## WHAT YOU NEED TO DO
Beneath this line is the data. Output exactly the lines from the line with "Viewport: 833px width, 506px height." to the line with "Task: Click the PricedUp", both ends included, and nothing more.

## TASK INPUT

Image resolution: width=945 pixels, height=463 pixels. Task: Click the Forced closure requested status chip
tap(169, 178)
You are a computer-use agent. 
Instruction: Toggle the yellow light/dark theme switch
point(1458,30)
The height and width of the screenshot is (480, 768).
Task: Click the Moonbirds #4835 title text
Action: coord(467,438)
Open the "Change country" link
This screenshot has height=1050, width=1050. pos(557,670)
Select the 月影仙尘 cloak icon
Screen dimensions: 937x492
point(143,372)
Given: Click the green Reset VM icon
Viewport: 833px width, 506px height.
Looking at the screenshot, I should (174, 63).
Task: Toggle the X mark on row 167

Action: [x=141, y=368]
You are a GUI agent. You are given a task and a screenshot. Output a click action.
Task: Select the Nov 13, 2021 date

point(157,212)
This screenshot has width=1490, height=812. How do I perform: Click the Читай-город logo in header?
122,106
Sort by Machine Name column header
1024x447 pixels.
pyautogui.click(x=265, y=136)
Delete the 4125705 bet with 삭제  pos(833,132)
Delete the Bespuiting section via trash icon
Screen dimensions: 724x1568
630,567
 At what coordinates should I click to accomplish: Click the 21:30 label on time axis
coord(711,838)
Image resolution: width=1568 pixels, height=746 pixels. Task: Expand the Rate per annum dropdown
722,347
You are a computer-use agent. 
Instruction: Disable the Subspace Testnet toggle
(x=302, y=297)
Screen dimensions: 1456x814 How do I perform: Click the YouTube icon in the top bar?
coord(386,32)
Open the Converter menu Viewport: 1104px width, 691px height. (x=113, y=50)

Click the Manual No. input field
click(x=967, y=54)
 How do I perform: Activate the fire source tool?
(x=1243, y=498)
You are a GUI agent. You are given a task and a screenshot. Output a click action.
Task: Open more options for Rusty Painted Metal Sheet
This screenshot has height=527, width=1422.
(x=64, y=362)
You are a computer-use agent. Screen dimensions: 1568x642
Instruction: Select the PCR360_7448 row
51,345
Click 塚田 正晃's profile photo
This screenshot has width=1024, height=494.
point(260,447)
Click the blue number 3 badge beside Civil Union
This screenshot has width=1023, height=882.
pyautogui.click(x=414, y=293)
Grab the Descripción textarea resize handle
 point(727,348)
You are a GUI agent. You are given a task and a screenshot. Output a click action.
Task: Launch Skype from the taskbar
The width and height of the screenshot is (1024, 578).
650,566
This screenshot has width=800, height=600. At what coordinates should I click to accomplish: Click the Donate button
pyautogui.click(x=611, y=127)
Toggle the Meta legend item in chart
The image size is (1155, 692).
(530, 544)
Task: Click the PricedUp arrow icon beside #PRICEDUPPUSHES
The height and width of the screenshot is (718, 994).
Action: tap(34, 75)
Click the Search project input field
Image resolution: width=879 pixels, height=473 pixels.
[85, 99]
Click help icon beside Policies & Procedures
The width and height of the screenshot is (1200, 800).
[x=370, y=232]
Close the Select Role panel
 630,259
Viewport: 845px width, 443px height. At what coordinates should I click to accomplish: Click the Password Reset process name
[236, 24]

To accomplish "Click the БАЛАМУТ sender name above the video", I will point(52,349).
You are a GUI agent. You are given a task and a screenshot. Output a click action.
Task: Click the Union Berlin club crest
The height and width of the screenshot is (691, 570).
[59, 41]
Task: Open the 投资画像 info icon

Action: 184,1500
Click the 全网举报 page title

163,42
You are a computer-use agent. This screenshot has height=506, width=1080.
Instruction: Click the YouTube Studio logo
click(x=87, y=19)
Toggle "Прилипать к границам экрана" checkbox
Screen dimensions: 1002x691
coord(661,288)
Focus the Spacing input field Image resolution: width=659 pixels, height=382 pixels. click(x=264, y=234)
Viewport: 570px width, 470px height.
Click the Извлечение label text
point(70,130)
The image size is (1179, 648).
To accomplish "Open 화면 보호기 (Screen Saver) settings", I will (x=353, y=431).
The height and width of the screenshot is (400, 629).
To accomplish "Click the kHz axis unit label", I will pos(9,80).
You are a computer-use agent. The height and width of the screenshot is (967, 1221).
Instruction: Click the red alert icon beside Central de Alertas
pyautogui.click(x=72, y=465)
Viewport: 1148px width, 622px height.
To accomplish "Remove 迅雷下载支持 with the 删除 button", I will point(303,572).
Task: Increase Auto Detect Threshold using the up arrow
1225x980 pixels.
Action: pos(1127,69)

## WRITTEN RESPONSE
Viewport: 833px width, 506px height.
Looking at the screenshot, I should (174, 63).
Task: Toggle the X mark on row 167

Action: [x=141, y=368]
You are a GUI agent. You are given a task and a screenshot. Output a click action.
Task: Select the Nov 13, 2021 date

point(157,212)
This screenshot has width=1490, height=812. How do I perform: Click the Читай-город logo in header?
122,106
Sort by Machine Name column header
1024x447 pixels.
pyautogui.click(x=265, y=136)
Delete the 4125705 bet with 삭제  pos(833,132)
Delete the Bespuiting section via trash icon
Screen dimensions: 724x1568
630,567
 At what coordinates should I click to accomplish: Click the 21:30 label on time axis
coord(711,838)
Image resolution: width=1568 pixels, height=746 pixels. Task: Expand the Rate per annum dropdown
722,347
You are a computer-use agent. 
Instruction: Disable the Subspace Testnet toggle
(x=302, y=297)
Screen dimensions: 1456x814 How do I perform: Click the YouTube icon in the top bar?
coord(386,32)
Open the Converter menu Viewport: 1104px width, 691px height. (x=113, y=50)

Click the Manual No. input field
click(x=967, y=54)
 How do I perform: Activate the fire source tool?
(x=1243, y=498)
You are a GUI agent. You are given a task and a screenshot. Output a click action.
Task: Open more options for Rusty Painted Metal Sheet
This screenshot has height=527, width=1422.
(x=64, y=362)
You are a computer-use agent. Screen dimensions: 1568x642
Instruction: Select the PCR360_7448 row
51,345
Click 塚田 正晃's profile photo
This screenshot has width=1024, height=494.
point(260,447)
Click the blue number 3 badge beside Civil Union
This screenshot has width=1023, height=882.
pyautogui.click(x=414, y=293)
Grab the Descripción textarea resize handle
 point(727,348)
You are a GUI agent. You are given a task and a screenshot. Output a click action.
Task: Launch Skype from the taskbar
The width and height of the screenshot is (1024, 578).
650,566
This screenshot has width=800, height=600. At what coordinates should I click to accomplish: Click the Donate button
pyautogui.click(x=611, y=127)
Toggle the Meta legend item in chart
The image size is (1155, 692).
(530, 544)
Task: Click the PricedUp arrow icon beside #PRICEDUPPUSHES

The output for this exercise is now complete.